Saved entries:
○ ○ ○
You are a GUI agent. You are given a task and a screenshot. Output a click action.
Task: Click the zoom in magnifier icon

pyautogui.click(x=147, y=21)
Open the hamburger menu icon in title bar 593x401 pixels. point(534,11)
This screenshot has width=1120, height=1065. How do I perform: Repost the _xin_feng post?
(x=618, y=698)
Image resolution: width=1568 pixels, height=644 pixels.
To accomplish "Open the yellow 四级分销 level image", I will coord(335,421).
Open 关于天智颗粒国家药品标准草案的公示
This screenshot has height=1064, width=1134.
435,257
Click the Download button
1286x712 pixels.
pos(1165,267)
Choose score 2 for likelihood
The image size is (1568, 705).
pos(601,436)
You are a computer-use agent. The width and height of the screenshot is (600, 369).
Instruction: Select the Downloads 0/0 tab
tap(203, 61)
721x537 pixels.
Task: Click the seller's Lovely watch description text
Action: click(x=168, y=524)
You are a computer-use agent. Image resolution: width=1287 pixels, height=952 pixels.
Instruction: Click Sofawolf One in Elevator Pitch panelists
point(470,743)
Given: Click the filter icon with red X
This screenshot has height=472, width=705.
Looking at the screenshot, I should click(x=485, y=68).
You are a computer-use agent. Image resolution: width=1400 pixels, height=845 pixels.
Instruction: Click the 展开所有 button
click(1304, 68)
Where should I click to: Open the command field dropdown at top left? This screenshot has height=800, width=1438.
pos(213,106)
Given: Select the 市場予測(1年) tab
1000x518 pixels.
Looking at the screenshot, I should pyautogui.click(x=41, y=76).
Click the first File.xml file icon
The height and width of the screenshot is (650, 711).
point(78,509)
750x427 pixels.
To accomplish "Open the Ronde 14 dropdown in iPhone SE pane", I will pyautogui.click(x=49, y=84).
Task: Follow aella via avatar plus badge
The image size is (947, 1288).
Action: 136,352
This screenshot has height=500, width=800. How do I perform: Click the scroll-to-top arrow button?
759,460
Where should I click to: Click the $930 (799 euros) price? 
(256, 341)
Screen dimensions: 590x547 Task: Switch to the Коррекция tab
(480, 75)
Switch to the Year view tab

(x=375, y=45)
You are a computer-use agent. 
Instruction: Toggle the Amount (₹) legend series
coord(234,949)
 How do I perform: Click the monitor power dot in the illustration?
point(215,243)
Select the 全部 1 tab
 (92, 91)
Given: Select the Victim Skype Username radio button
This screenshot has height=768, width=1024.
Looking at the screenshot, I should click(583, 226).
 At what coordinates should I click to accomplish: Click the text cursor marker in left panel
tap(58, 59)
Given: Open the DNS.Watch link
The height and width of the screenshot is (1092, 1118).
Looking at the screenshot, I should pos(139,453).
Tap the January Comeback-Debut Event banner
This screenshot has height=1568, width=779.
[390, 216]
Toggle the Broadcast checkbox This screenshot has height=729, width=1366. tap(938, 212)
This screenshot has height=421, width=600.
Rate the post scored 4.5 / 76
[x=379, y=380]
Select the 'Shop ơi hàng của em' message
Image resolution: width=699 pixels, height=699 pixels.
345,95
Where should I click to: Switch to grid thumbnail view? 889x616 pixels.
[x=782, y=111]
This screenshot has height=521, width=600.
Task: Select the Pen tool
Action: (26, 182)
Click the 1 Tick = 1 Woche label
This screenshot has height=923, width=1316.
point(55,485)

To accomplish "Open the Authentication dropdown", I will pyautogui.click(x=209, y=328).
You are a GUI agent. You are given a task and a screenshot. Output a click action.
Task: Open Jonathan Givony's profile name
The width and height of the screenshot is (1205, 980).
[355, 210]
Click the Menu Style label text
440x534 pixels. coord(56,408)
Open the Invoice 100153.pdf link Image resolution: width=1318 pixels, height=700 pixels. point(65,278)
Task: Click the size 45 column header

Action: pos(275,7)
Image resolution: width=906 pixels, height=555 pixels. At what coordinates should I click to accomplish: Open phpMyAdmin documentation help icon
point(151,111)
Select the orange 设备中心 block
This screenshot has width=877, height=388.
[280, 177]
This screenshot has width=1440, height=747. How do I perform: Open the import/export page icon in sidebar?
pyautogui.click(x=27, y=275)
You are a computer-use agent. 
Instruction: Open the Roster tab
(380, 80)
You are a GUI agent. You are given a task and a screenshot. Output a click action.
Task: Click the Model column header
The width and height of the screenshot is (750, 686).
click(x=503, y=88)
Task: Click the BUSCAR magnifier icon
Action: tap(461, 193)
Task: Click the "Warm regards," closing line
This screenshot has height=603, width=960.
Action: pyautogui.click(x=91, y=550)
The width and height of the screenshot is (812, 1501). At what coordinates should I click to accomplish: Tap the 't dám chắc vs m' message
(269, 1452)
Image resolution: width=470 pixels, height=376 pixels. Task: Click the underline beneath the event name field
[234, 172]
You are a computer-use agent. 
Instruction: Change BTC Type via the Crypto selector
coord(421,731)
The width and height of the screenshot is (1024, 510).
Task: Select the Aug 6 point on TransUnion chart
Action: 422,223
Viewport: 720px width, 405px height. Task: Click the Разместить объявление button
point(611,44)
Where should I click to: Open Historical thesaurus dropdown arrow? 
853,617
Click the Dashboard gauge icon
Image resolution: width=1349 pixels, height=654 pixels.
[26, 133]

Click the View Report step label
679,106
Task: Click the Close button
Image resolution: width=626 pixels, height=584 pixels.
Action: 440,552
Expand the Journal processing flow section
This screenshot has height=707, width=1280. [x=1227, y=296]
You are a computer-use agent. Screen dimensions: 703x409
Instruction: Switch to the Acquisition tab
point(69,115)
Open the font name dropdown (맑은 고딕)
○ ○ ○
Problem to work on: Take each line above that holds the string "link" and copy it.

Exercise solution:
Given: Open the DNS.Watch link
Open the Invoice 100153.pdf link Image resolution: width=1318 pixels, height=700 pixels. point(65,278)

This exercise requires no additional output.